**Task objective**
Extract the lines of the records that run from the start of the records through the line containing "This screenshot has height=557, width=674.", both ends included, and reproduce them without any change.

**Material shown**
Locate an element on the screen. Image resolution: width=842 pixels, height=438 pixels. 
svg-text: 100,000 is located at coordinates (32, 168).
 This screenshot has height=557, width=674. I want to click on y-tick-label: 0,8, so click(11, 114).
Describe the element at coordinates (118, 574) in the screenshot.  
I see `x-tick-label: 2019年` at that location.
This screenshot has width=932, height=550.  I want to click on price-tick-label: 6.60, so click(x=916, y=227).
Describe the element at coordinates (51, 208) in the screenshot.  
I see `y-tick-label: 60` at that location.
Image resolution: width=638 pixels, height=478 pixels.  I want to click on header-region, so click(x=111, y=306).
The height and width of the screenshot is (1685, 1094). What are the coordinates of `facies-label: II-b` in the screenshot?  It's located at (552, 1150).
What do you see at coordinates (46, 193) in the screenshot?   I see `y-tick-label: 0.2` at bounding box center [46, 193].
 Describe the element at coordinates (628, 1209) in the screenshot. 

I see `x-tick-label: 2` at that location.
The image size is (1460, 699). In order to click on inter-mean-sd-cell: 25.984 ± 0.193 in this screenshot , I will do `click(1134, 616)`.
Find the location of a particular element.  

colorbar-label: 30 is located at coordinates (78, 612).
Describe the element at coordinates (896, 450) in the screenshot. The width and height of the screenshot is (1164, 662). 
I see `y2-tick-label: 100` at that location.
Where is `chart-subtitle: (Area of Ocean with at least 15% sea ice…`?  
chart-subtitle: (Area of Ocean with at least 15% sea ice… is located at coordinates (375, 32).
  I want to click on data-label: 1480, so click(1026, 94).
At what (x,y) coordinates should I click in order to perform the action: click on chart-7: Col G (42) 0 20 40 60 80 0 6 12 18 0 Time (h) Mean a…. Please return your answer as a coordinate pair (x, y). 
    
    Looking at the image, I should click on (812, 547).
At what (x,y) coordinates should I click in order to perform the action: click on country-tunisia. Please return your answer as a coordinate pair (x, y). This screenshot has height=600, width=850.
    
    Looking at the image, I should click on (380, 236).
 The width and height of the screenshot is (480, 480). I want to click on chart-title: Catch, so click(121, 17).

**Task answer**
Locate an element on the screen. Image resolution: width=842 pixels, height=438 pixels. 
svg-text: 100,000 is located at coordinates (32, 168).
 This screenshot has height=557, width=674. I want to click on y-tick-label: 0,8, so click(11, 114).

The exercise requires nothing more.